You can't "make" anyone stop cheating. It's something they have to decide for themselves, just as it's something you have to make a decision about yourself too. If he won't stop cheating on you, then you need to find someone who will treat you right and stay with you. And if you're cheating on other people to be with him, that's not fair to the person(s) you're supposed to be with exclusively (unless you've agreed to have an open relationship with other people).

He has the right to talk to anyone he wants, ex or not. If it's bothering you, then that's something you two need to talk about together. Maybe he can agree to not have contact with her. But violating his privacy is only going to make it worse, which is why I said above that you shouldn't have done that. I'd be pissed if my boyfriend went onto my phone and deleted some numbers - that's something he should talk to me about.

And above all else, again, you two need to trust and respect each other. If he won't stop talking to his ex's, and it's still bothering you, then you need to either trust him or walk away from the relationship. And vice versa for him if he doesn't want you having contact with your ex's.

Nikolita
Captain


LorienLlewellyn

Quotable Informer

PostPosted: Wed Aug 06, 2008 9:28 pm


It sounds like there are serious maturity problems in this relationship. Dating people for a week, kissing other people behind a partner's back, advertising crushes over MySpace, death threats, getting jealous about a partner having another girl's number, etc. is far from the kind of stuff that happens in stable or mature relationships.

Now that certainly does not mean you are immature, and it doesn't mean he is immature. But it might mean you two put together just make an immature combination. Sometimes we can be very mature and rational people, then you get us around a certain person, and it's like our whole personality changes. This might be one of those cases. If you think that is the case, you might have to go separate ways before you two hurt each other or someone else.

Or it might mean you two are not ready to be in a serious relationship yet. If you think that is the case, maybe you two could take a little break from each other, find yourselves, get comfortable with yourselves, get over some jealousy issues, etc. then try seeing each other again later.

Counseling is another option. If you two seem to have cheating and jealousy issues, counseling might help you find out why and figure out what is at the root of the problem.

Another option would be having an open relationship. Now from what you said, I don't think you two are ready for that right now but it is something you could keep in mind for the future. The reason I don't think you're ready just yet is because it sounds like you two have some jealousy issues that you would need to work on before that could be a viable option for you.

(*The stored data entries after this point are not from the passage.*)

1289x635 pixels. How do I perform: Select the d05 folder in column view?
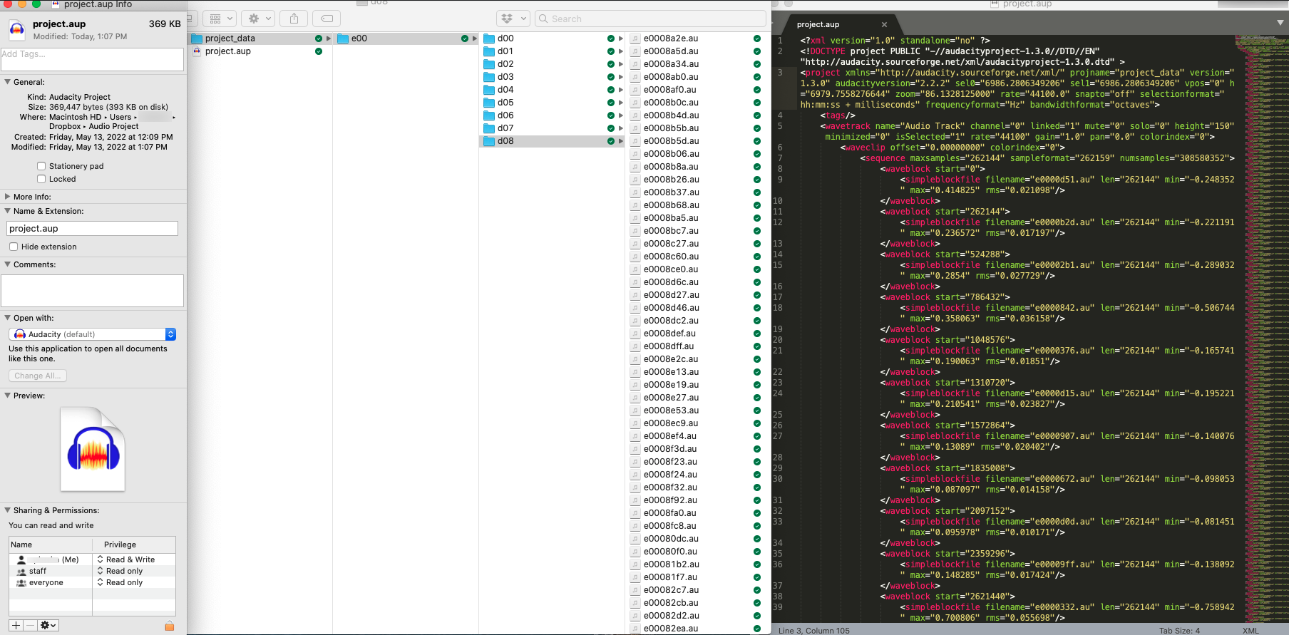tap(505, 103)

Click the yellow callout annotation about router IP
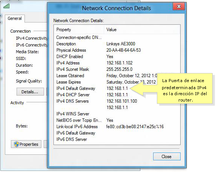pos(185,88)
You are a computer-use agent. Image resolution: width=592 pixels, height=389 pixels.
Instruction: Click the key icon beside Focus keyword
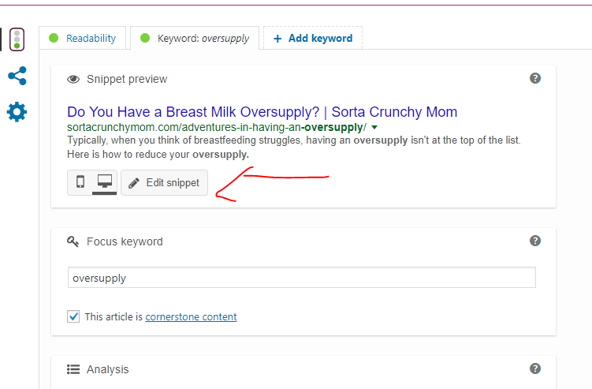tap(73, 241)
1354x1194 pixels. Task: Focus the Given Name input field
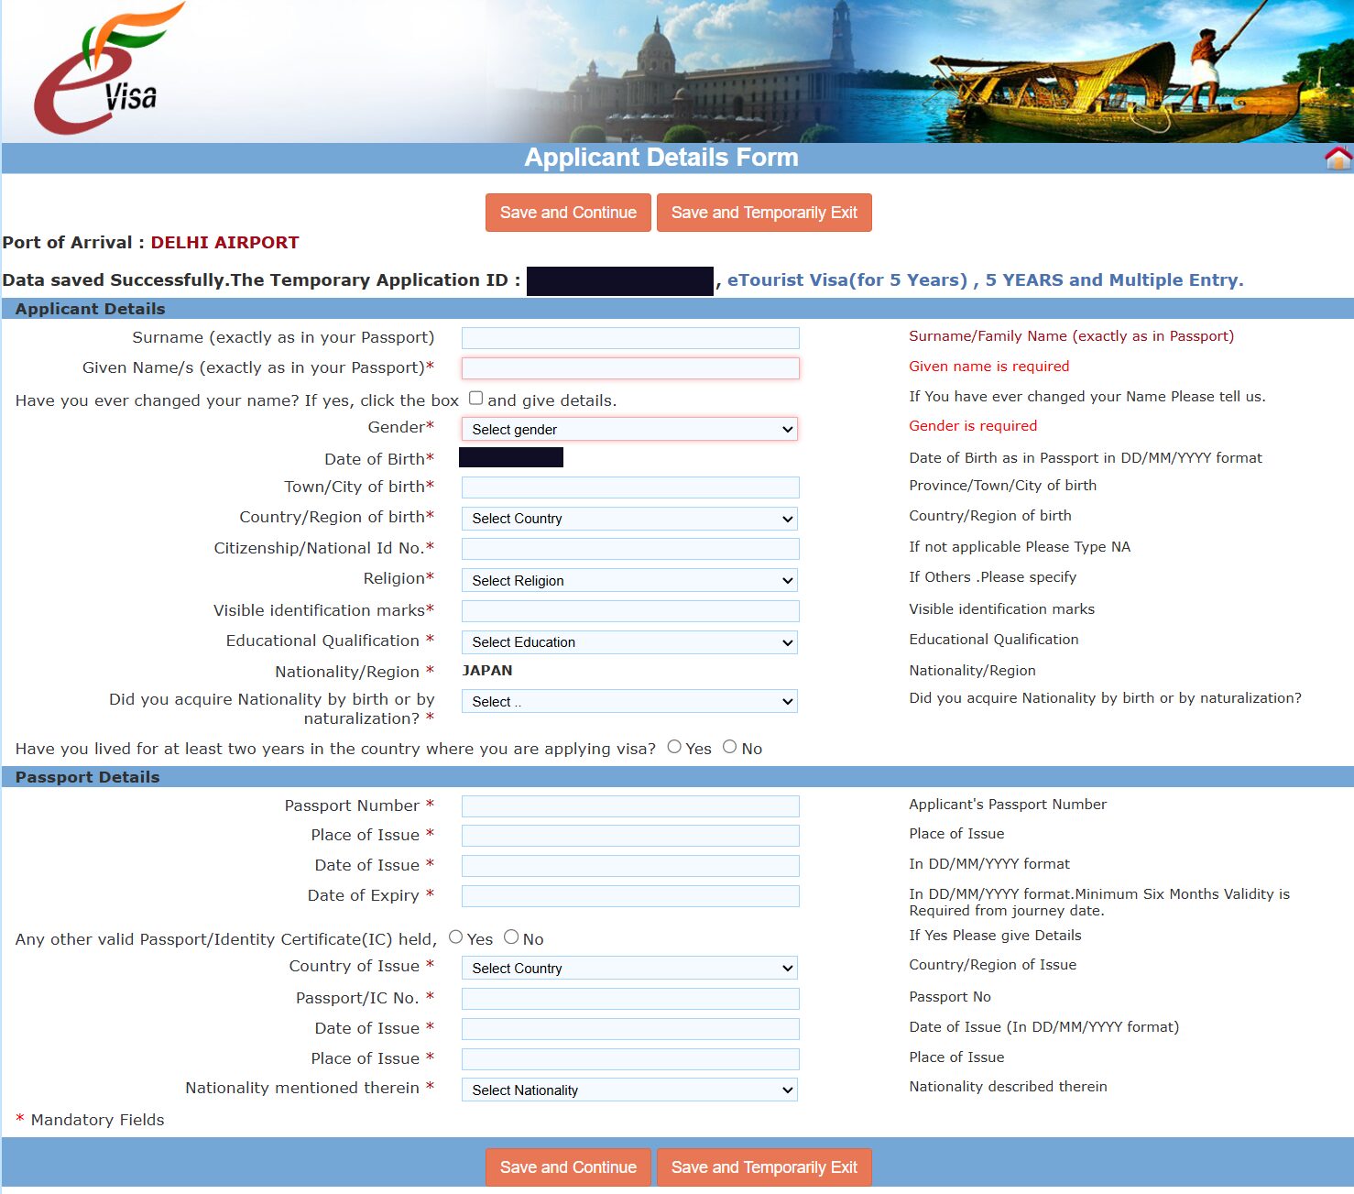pyautogui.click(x=630, y=368)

I doubt any of those options sound ideal to you, but from what you described, this relationship needs something drastic because it is out of control and it cannot be healthy for either one of you. Ideally, you two should be able to be honest with each other, be able to communicate with each other, feel secure in the relationship, and be able to trust each other. There's no magical way to bring those things into a relationship, and you can't force them.